[PROBLEM DESCRIPTION]
Output, word for word, the line that contains "You are a GUI" and all lines after it in the records below, omitting pictures.

-*-

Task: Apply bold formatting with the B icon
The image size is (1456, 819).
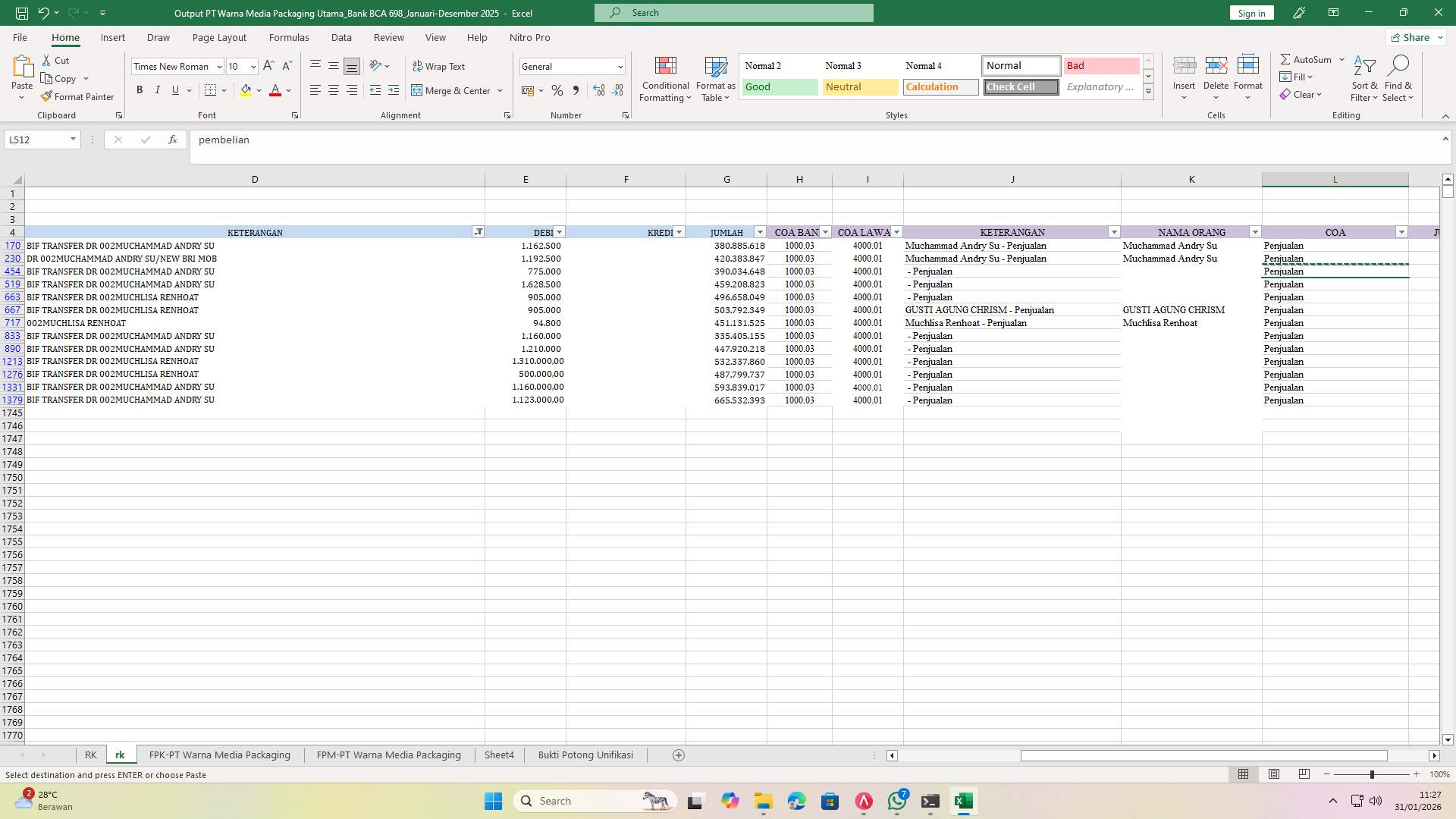Action: point(140,89)
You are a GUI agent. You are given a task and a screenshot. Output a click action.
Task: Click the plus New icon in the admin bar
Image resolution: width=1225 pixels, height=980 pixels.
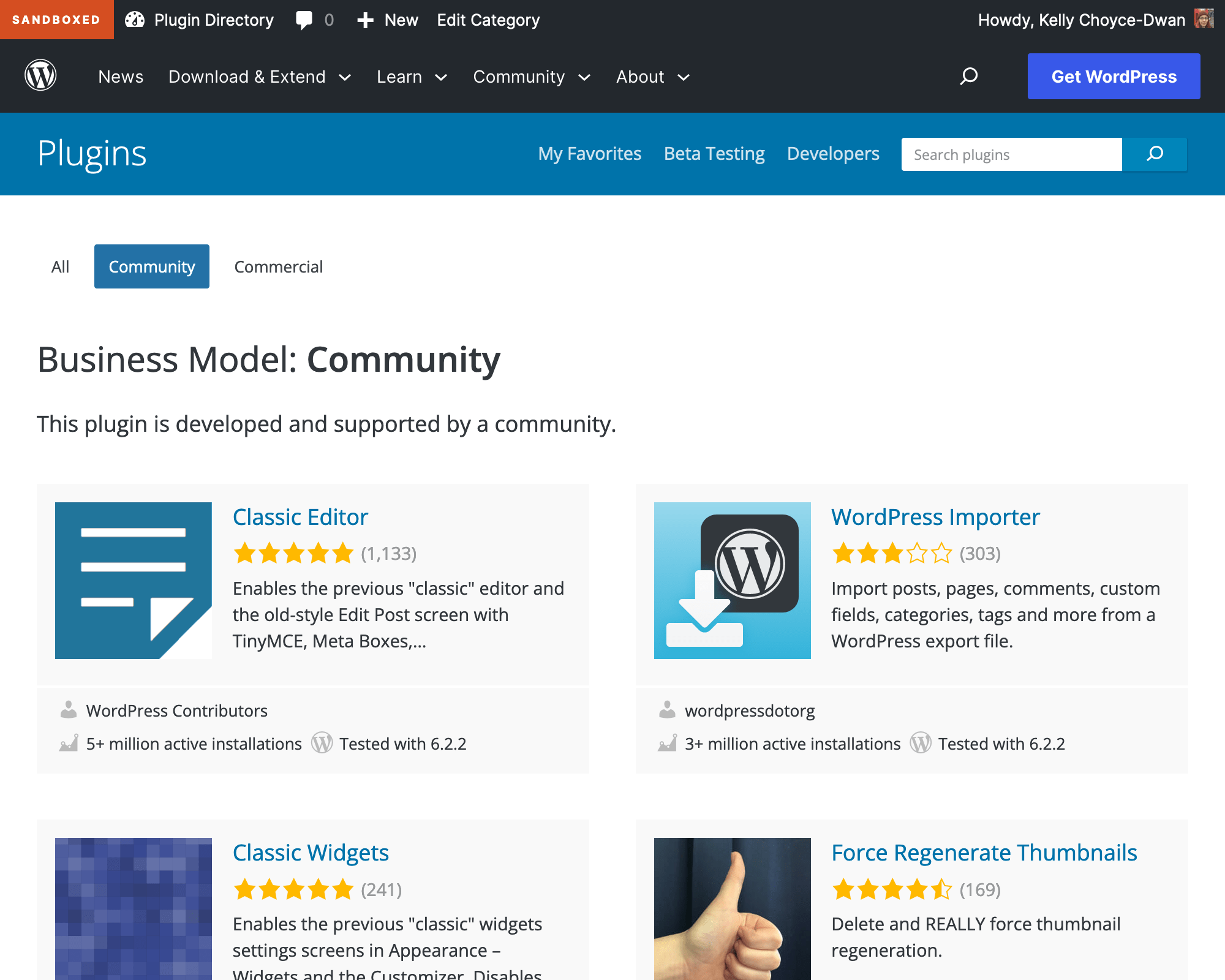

-*-

[SOLVED EXERCISE]
You are a GUI agent. You are given a task and a screenshot. Output a click action.
Task: Click the plus New icon in the admin bar
Image resolution: width=1225 pixels, height=980 pixels.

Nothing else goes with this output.